「LARME」元編集長が「bis」復刊! キラキラ女子雑誌が「性と死」の匂いがするバイブルに大転換
衝撃のニュースが入ってきました。男ウケを度外視したガーリーな世界観を表現し、発行部数20万部を超える人気を博していた異例のファッション誌「LARME」(徳間書店)。そのカリスマ編集長を突如辞任し、半年以上沈黙を続けていた中郡陽菜氏が、2006年から休刊していた「JJ」(光文社)の妹誌「bis」を編集長として復刊させたというではありませんか。
従来の「bis」はお嬢様女子大生の読者モデルが多く活躍し、男ウケを目指すキラキラ系女子向けのファッション誌でした。一方で新生「bis」は、「おしゃれ好きな20~25歳の女性」がターゲットで世代に変化はないものの、志田未来、橋本愛、田中真琴ら有名タレントが誌面を飾り、「少女の心を持ちながら、大人の女性になるためのファッションバイブル(Lady with the girl’s heart.)」というコンセプトの雑誌とのことです。大きく方向転換していそうですね。
志田未来がカバーを飾る今回の号は、9月に隔月刊となる前段階の「プレ創刊号」。さて、一体どんな内容になっているのでしょうか? 早速チェックしていきましょう。
<トピックス>
◎Never mind 何でも無い
◎汚れきった天国
◎ヘルシーサマーなスイッチ着回し対決
■よくわからないが、すごい世界観
目次を眺めていて真っ先に気になったのが、若手アーティスト・UMMMI氏が書いた「汚れきった天国」というタイトルの小説です。読んでみると、「例えば生牡蠣が食べられるあの居酒屋の裏で長いほうのキスをしたことや、酔っぱらった勢いでセックスをした普段だったら入らないようなちょっと高級なホテル(略)」「アタシはきっとこの街でも、キスをするしセックスをするし、おそらく交差点に飛び込む(略)」などのフレーズが1ページ目から目に入り、度肝を抜かれました。「LARME」ではセックスの「セ」の字も出てこなかったのに、「bis」ではいい意味で振り切れていますね。
ほかのファッションページでも、夢野久作や小林エリカ、佐々木新らの小説やショートストーリーが題材になっており、なんとなくカルチャー色が強い、独特の世界観を醸し出しています。本文より一部を抜き出すと、「彼女を殺したのも空想です」「そうして先に死んだのは彼女の方だった」「周囲の人や動物がなぜか壮絶な死をとげてしまうの」などとあります。なんだかわからないけど、すごいです。ほとんどのファッション誌では仕事や恋愛などの日常生活がポジティブなタッチで表現されるなか、「死」という不穏なワードが連発されるこの雑誌は非常に特殊なのではないでしょうか。
■ただのガーリーではなく、「退廃的ガーリー」へ?
ただし、そこに登場してくるファッションはあくまでガーリー。
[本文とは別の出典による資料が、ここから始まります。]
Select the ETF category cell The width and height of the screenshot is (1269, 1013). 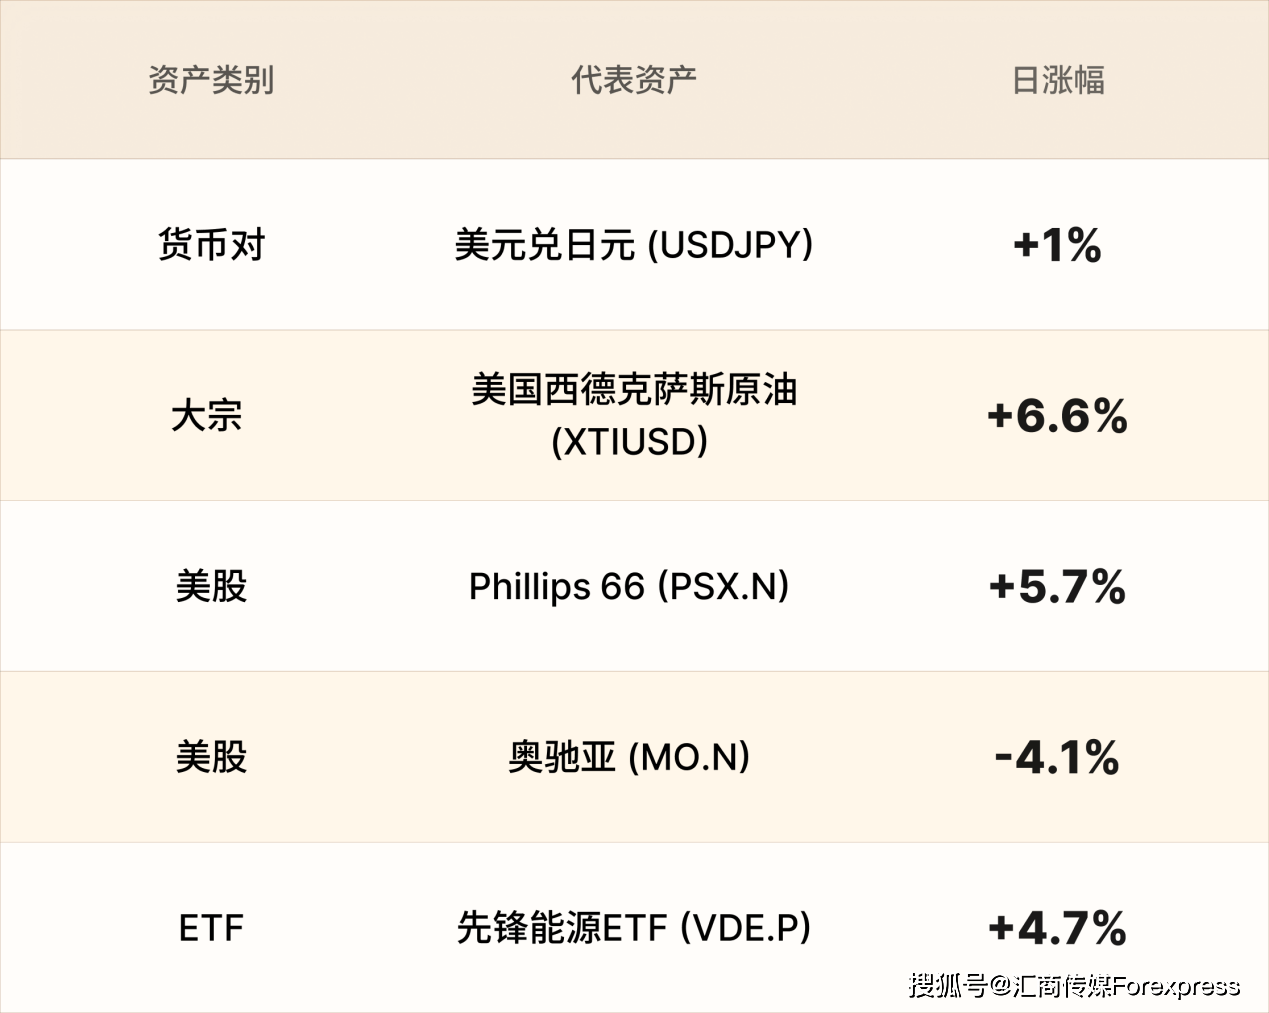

表紙を含め雑誌全体は黒・白・ピンクがメインカラーですし、コーディネートもスカートが多めで、花柄やギンガムチェックなど、ガーリーな柄が目立ちます。ただ、甘かわな「LARME」と比べると、少し落ち着いた色合いになっています。例えば同じピンクでも、「bis」ではくすんだピンクやごく薄いピンクベージュなどが多い印象です。
中郡氏は、ウェブサイト「WWD JAPAN」のインタビューで、この雑誌全体のテーマは「退廃」、つまり「新しいものばかりが良いものじゃないということ」と語っています。退廃とは本来、「道徳や健全な気風が崩れること。その結果の病的な気風」という意味なので、これは結構思い切った解釈なのでは。「LARME」時代から、古典作品を独自の解釈でガーリーに表現してきた中郡氏らしいといえるでしょう。ただし、どちらも「ネガティブ」や「非・メジャー」などという意味では一致しており、誌面にくすんだ色やダークトーンが多く登場し少し陰鬱な雰囲気が漂うのも、「死」というワードが連発されるのも、なんとなくは納得できます。
またそのテーマに合わせてか、誌面にはビンテージもののアイテムも多数登場。20~25歳の女性向けの雑誌なのに、10~40万円くらいのワンピースが平気で何度も出てくるのです。これ、ターゲットの9割はなかなか手が届かない価格でしょう。
さらにはトレンドのコーディネートやアイテムを紹介するページで、「すべてスタイリスト私物」という箇所も。まるで「センスのないやつには読んでもらわなくて結構!」とでも言わんばかり。雑誌のターゲットが「おしゃれ好きな女性」ということもあり、こういったページでは、登場アイテムと同じものしか買えないような、“おしゃれじゃない”女性は完全に切り捨てられています。